(What is asked) Please recast the records between the lines containing "Where should I click to: Expand" and "Action: pyautogui.click(x=29, y=181)", inclusive, as a Markdown table with a Row column numbering each line and a Line column holding it, leaving out any blank lines.

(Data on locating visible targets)
------------------------------------------------------------

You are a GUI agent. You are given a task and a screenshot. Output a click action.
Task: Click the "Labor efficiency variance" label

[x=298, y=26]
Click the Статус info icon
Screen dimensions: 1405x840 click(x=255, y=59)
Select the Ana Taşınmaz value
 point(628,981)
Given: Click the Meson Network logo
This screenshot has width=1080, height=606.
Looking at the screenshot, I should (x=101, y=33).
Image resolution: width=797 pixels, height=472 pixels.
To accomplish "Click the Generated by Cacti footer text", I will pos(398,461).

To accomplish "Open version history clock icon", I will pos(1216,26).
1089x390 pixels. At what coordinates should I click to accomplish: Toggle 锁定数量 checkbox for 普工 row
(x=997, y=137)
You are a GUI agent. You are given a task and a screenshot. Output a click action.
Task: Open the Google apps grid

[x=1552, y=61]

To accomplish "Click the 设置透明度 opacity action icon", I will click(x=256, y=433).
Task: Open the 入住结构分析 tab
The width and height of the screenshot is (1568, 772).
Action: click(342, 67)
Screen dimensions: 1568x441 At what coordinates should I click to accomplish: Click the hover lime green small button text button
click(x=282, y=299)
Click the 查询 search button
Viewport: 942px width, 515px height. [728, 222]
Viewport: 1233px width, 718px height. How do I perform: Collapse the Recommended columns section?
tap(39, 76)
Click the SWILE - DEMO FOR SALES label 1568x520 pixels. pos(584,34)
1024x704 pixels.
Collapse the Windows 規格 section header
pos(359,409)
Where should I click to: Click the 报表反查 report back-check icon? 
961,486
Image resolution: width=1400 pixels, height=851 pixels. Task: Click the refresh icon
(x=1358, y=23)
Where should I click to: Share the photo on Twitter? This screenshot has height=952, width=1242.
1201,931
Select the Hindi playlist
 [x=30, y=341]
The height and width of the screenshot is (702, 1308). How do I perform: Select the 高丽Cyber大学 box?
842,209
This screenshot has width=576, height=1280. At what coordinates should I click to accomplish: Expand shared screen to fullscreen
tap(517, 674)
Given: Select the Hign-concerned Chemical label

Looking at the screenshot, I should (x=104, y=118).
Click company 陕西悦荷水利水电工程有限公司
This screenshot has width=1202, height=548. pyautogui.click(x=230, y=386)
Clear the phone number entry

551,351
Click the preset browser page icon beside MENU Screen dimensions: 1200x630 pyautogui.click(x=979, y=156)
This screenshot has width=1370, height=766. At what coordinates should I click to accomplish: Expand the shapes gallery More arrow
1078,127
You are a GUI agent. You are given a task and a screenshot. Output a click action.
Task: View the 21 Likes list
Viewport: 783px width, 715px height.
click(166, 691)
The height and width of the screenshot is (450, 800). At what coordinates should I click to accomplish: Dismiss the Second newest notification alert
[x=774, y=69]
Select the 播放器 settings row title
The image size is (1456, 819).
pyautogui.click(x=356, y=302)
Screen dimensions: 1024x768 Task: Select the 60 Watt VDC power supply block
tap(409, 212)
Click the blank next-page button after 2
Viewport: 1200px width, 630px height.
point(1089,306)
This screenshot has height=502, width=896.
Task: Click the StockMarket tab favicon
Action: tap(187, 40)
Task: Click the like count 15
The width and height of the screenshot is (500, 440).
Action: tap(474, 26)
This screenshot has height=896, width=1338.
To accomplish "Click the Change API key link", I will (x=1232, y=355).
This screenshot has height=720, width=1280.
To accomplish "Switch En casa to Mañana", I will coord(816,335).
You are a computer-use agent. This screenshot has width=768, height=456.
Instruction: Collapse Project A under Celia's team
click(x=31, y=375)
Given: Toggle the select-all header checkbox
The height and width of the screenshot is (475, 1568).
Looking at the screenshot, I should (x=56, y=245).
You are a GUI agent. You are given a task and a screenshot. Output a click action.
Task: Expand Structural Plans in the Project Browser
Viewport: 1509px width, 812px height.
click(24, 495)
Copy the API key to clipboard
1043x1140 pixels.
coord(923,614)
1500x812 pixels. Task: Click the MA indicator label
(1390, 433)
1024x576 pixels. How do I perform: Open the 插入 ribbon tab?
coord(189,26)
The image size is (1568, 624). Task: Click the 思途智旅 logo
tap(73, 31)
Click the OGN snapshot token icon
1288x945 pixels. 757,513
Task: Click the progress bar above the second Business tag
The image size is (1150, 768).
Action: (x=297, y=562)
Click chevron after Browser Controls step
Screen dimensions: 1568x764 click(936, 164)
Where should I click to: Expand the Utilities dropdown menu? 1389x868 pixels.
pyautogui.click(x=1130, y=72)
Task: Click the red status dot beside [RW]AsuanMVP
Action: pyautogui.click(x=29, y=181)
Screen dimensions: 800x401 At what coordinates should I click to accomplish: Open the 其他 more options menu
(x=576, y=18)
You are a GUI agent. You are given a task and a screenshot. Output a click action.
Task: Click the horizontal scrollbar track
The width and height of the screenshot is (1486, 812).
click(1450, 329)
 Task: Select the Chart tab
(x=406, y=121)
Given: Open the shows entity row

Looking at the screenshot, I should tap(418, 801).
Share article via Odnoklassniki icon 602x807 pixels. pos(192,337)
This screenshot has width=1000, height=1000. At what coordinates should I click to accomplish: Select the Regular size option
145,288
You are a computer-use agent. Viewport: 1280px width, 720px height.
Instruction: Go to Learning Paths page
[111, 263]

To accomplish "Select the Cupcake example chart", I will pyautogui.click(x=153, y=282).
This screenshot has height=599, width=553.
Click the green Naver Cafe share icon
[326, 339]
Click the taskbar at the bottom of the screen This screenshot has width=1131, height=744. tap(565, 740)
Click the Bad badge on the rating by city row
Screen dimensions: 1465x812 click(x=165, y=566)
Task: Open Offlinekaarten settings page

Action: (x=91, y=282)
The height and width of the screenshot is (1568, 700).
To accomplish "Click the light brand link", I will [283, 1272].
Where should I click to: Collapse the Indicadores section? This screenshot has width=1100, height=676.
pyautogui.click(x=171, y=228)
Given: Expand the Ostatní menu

------------------------------------------------------------

(Output of the exercise)
| Row | Line |
|---|---|
| 1 | Where should I click to: Expand the Utilities dropdown menu? 1389x868 pixels. |
| 2 | pyautogui.click(x=1130, y=72) |
| 3 | Task: Click the red status dot beside [RW]AsuanMVP |
| 4 | Action: pyautogui.click(x=29, y=181) |